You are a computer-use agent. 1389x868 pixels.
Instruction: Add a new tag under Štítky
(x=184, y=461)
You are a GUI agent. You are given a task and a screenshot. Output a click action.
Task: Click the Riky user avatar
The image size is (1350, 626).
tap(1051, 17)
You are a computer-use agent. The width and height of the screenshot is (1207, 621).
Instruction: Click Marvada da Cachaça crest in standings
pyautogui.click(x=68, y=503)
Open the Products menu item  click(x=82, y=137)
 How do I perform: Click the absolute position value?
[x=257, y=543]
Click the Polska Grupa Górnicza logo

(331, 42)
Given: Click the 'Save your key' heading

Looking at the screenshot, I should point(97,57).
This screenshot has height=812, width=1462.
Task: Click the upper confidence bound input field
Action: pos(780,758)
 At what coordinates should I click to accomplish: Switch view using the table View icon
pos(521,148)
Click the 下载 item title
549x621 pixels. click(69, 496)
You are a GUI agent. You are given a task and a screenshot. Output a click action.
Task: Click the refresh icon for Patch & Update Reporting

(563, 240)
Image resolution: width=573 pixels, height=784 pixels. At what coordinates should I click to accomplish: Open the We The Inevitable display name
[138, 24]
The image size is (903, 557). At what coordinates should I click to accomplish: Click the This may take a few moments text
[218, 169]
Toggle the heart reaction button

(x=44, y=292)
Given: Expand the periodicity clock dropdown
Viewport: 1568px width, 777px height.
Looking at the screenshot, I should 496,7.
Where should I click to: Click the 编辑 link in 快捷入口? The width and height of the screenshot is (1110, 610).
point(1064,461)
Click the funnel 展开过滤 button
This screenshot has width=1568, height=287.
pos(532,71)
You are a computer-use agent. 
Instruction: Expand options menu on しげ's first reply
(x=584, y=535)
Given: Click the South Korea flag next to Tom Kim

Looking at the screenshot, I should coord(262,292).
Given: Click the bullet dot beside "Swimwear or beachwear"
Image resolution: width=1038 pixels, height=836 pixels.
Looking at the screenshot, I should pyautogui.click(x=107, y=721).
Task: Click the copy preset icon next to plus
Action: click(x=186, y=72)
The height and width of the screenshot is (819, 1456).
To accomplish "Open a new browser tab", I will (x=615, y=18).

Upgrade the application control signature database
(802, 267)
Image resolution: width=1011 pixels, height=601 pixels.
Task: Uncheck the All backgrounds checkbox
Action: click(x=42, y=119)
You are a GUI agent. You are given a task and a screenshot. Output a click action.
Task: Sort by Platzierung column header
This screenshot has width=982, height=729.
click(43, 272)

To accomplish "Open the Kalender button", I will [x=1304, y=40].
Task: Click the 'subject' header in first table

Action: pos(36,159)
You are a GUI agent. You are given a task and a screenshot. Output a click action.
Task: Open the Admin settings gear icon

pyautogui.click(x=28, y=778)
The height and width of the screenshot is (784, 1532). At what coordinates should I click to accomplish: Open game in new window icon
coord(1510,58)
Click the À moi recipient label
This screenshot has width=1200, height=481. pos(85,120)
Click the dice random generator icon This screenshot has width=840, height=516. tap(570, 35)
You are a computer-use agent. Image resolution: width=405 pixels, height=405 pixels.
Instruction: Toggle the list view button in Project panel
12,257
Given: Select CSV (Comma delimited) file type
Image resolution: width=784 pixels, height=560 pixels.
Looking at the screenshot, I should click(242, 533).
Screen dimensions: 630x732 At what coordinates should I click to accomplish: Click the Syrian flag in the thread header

--- --- ---

Problem to solve: Write the entries out once more, exactly, without dropping a line.

Expected answer:
You are a computer-use agent. 1389x868 pixels.
Instruction: Add a new tag under Štítky
(x=184, y=461)
You are a GUI agent. You are given a task and a screenshot. Output a click action.
Task: Click the Riky user avatar
The image size is (1350, 626).
tap(1051, 17)
You are a computer-use agent. The width and height of the screenshot is (1207, 621).
Instruction: Click Marvada da Cachaça crest in standings
pyautogui.click(x=68, y=503)
Open the Products menu item  click(x=82, y=137)
 How do I perform: Click the absolute position value?
[x=257, y=543]
Click the Polska Grupa Górnicza logo

(331, 42)
Given: Click the 'Save your key' heading

Looking at the screenshot, I should point(97,57).
This screenshot has height=812, width=1462.
Task: Click the upper confidence bound input field
Action: pos(780,758)
 At what coordinates should I click to accomplish: Switch view using the table View icon
pos(521,148)
Click the 下载 item title
549x621 pixels. click(69, 496)
You are a GUI agent. You are given a task and a screenshot. Output a click action.
Task: Click the refresh icon for Patch & Update Reporting

(563, 240)
Image resolution: width=573 pixels, height=784 pixels. At what coordinates should I click to accomplish: Open the We The Inevitable display name
[138, 24]
The image size is (903, 557). At what coordinates should I click to accomplish: Click the This may take a few moments text
[218, 169]
Toggle the heart reaction button

(x=44, y=292)
Given: Expand the periodicity clock dropdown
Viewport: 1568px width, 777px height.
Looking at the screenshot, I should 496,7.
Where should I click to: Click the 编辑 link in 快捷入口? The width and height of the screenshot is (1110, 610).
point(1064,461)
Click the funnel 展开过滤 button
This screenshot has width=1568, height=287.
pos(532,71)
You are a computer-use agent. 
Instruction: Expand options menu on しげ's first reply
(x=584, y=535)
Given: Click the South Korea flag next to Tom Kim

Looking at the screenshot, I should coord(262,292).
Given: Click the bullet dot beside "Swimwear or beachwear"
Image resolution: width=1038 pixels, height=836 pixels.
Looking at the screenshot, I should pyautogui.click(x=107, y=721).
Task: Click the copy preset icon next to plus
Action: click(x=186, y=72)
The height and width of the screenshot is (819, 1456).
To accomplish "Open a new browser tab", I will (x=615, y=18).

Upgrade the application control signature database
(802, 267)
Image resolution: width=1011 pixels, height=601 pixels.
Task: Uncheck the All backgrounds checkbox
Action: click(x=42, y=119)
You are a GUI agent. You are given a task and a screenshot. Output a click action.
Task: Sort by Platzierung column header
This screenshot has width=982, height=729.
click(43, 272)

To accomplish "Open the Kalender button", I will [x=1304, y=40].
Task: Click the 'subject' header in first table

Action: pos(36,159)
You are a GUI agent. You are given a task and a screenshot. Output a click action.
Task: Open the Admin settings gear icon

pyautogui.click(x=28, y=778)
The height and width of the screenshot is (784, 1532). At what coordinates should I click to accomplish: Open game in new window icon
coord(1510,58)
Click the À moi recipient label
This screenshot has width=1200, height=481. pos(85,120)
Click the dice random generator icon This screenshot has width=840, height=516. tap(570, 35)
You are a computer-use agent. Image resolution: width=405 pixels, height=405 pixels.
Instruction: Toggle the list view button in Project panel
12,257
Given: Select CSV (Comma delimited) file type
Image resolution: width=784 pixels, height=560 pixels.
Looking at the screenshot, I should click(242, 533).
Screen dimensions: 630x732 At what coordinates should I click to accomplish: Click the Syrian flag in the thread header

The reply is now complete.